Find the string "under" in the data, then copy every line where it is found.
╔══
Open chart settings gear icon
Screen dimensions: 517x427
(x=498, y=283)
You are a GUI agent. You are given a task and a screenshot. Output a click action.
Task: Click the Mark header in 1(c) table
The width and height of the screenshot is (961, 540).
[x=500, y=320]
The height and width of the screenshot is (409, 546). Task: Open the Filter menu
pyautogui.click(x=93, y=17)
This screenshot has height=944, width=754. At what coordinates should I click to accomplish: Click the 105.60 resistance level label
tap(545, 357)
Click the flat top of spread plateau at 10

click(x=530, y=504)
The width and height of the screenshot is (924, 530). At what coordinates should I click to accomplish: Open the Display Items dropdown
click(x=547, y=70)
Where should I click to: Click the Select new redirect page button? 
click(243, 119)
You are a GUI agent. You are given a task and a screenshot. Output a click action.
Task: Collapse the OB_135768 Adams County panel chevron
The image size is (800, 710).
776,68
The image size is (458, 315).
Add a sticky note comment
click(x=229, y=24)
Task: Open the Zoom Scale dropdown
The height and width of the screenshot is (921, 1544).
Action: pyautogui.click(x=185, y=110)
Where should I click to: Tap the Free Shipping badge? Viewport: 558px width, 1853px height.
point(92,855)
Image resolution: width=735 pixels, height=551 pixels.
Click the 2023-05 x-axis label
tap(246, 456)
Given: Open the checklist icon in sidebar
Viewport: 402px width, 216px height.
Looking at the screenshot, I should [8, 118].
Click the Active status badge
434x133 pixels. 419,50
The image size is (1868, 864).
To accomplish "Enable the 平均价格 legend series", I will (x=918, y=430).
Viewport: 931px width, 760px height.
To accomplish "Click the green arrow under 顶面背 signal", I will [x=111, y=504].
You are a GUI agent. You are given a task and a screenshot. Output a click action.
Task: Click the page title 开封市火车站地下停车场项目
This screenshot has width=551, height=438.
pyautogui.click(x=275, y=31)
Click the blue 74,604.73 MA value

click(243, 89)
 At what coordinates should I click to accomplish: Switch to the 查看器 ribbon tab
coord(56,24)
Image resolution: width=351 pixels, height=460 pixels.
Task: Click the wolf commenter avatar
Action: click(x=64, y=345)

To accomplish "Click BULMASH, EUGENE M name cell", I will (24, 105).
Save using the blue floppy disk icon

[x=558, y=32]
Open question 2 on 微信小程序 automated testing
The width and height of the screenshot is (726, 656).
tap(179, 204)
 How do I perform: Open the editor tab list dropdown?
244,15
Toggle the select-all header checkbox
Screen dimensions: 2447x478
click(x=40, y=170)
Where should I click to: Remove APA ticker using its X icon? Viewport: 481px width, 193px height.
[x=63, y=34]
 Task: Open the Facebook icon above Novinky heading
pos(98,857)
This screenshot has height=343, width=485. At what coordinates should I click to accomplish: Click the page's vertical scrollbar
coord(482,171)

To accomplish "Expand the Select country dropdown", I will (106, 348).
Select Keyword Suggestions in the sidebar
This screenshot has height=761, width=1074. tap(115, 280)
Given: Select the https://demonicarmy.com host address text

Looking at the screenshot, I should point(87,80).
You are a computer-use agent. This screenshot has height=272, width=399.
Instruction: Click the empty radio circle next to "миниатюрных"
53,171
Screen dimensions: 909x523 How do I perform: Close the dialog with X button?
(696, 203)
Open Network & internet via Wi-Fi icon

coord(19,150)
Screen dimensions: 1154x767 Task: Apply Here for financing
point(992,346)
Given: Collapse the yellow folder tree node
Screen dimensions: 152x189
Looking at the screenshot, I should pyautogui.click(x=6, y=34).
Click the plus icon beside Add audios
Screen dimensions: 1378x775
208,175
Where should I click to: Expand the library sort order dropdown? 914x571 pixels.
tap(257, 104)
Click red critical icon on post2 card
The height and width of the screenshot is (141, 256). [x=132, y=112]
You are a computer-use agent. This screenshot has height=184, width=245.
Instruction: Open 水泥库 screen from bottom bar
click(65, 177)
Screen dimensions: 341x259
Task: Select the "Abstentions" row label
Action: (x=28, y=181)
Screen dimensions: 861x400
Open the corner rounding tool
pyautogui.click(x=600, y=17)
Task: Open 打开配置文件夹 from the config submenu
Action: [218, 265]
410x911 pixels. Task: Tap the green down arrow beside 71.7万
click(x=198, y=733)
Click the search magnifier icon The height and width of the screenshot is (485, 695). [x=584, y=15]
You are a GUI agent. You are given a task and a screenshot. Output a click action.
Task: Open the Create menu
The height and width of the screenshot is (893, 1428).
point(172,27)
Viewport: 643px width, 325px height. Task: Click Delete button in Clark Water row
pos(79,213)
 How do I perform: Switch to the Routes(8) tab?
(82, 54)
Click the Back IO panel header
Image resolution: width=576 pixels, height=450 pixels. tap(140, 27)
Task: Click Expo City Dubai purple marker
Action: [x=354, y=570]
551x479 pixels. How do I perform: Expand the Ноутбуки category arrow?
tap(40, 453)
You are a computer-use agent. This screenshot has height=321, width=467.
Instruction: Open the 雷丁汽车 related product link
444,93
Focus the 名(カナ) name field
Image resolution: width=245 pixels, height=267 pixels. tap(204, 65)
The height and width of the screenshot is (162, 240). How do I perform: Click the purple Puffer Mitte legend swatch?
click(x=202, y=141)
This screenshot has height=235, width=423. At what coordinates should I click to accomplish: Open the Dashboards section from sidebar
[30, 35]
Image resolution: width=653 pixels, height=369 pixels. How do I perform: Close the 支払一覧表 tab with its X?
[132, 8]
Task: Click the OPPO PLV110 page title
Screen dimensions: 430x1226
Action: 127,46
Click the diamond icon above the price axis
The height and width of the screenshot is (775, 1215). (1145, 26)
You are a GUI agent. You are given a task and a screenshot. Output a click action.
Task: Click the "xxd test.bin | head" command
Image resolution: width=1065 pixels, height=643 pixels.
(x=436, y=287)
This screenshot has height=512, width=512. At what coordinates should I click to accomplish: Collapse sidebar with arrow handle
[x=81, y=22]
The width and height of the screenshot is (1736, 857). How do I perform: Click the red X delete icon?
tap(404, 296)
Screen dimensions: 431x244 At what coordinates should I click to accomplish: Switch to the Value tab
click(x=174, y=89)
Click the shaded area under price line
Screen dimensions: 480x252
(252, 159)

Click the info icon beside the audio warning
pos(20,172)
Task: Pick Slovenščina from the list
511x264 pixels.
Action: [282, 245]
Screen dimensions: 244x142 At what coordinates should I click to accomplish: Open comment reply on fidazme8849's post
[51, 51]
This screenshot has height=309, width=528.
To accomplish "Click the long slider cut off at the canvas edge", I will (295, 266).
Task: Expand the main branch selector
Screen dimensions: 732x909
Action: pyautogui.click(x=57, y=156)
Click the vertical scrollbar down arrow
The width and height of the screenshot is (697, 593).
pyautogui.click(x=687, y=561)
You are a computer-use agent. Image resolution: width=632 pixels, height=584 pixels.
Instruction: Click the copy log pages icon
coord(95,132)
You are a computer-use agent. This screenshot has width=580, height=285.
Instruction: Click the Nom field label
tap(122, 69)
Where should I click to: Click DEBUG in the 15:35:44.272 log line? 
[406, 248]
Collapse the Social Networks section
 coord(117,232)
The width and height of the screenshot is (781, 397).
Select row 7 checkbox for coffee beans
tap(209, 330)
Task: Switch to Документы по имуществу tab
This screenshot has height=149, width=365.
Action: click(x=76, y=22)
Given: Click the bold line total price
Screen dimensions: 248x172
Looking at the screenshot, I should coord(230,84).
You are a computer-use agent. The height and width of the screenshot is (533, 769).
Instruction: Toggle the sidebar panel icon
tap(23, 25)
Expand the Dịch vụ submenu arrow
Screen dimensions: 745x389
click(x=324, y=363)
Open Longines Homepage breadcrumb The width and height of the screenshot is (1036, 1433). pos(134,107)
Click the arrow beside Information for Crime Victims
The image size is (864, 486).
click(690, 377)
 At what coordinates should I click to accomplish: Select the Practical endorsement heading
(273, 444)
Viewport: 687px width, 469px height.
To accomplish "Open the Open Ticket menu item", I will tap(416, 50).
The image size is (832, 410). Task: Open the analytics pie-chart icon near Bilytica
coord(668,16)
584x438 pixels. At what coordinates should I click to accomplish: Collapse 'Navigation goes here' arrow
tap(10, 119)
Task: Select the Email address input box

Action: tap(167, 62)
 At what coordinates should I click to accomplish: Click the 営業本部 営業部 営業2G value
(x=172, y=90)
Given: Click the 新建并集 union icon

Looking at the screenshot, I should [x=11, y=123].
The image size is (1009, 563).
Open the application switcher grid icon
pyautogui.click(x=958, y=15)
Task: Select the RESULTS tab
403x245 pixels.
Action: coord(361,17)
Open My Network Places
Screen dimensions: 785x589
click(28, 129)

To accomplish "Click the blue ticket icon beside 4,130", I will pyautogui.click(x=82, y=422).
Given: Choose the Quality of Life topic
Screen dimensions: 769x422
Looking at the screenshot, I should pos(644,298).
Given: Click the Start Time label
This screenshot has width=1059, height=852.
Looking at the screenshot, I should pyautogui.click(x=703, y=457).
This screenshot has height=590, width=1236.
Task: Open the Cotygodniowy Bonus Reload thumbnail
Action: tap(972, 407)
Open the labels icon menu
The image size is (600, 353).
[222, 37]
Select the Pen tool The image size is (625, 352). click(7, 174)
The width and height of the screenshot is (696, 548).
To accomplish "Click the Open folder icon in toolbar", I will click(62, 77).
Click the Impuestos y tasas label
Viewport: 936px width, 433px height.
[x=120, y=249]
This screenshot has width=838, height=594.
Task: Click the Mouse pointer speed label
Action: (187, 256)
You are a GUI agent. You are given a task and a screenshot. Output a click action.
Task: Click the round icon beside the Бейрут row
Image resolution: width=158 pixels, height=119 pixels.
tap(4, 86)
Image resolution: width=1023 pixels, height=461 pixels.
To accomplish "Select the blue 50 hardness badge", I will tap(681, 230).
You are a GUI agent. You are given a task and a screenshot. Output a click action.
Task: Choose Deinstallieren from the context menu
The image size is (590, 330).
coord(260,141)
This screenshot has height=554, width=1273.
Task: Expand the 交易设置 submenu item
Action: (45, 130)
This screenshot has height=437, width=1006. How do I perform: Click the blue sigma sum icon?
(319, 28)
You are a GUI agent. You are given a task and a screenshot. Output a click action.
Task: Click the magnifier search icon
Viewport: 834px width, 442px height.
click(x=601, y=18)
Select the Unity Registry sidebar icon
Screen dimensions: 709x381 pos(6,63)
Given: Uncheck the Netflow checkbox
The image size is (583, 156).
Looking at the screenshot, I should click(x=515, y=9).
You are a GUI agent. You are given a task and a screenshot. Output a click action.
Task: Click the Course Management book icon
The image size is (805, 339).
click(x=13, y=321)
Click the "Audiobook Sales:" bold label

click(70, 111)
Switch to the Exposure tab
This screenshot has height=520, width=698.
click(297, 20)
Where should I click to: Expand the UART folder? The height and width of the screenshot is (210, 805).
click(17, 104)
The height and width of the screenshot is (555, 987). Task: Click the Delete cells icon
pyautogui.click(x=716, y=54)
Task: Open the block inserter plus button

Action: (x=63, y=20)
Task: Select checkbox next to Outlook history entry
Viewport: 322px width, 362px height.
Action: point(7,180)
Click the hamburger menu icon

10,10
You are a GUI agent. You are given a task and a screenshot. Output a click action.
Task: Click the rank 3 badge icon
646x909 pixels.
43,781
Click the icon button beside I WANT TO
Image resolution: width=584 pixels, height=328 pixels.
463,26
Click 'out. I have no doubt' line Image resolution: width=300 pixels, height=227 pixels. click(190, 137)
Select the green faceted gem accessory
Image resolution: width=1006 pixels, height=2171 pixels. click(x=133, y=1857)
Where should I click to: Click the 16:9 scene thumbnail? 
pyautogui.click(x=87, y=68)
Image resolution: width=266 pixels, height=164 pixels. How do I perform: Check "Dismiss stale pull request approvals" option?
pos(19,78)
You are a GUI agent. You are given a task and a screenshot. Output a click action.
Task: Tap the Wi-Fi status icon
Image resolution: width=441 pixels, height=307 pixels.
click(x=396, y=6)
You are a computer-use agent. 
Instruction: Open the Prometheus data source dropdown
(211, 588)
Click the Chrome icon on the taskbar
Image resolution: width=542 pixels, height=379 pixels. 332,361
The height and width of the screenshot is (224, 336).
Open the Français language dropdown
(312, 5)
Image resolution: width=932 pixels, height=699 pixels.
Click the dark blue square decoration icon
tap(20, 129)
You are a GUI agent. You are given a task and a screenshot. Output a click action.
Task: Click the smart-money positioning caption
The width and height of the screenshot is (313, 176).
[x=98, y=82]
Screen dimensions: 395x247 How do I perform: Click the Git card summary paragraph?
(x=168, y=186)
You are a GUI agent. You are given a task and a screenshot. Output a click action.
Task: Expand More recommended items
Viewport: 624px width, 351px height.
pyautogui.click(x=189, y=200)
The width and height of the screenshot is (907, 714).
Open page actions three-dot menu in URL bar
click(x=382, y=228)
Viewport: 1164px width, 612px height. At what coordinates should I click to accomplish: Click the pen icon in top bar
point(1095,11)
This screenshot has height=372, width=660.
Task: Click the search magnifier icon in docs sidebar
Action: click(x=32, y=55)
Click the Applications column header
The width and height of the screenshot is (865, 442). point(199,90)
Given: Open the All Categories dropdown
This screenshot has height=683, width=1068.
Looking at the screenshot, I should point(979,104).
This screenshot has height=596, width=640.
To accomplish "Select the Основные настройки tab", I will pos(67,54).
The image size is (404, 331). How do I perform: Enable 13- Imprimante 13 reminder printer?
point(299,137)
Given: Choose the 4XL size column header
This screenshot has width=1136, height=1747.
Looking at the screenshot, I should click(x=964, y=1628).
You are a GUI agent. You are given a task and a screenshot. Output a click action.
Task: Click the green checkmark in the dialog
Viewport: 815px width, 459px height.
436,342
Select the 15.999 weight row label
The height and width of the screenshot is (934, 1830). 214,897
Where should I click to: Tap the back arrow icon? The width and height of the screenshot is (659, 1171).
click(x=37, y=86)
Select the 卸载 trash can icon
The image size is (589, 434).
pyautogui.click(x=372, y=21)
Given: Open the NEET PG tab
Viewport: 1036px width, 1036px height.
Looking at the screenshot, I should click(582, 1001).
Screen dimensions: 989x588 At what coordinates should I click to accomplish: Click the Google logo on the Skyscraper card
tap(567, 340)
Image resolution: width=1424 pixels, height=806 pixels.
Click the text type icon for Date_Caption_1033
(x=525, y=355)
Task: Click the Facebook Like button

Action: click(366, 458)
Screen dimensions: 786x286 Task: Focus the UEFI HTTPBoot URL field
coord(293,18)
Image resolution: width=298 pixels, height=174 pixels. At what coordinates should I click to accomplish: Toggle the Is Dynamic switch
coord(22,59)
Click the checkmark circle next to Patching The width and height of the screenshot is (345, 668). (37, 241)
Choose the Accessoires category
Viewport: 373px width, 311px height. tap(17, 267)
╚══
- _RESULT OF THIS EXERCISE_:
To accomplish "Click the green arrow under 顶面背 signal", I will [x=111, y=504].
Click the shaded area under price line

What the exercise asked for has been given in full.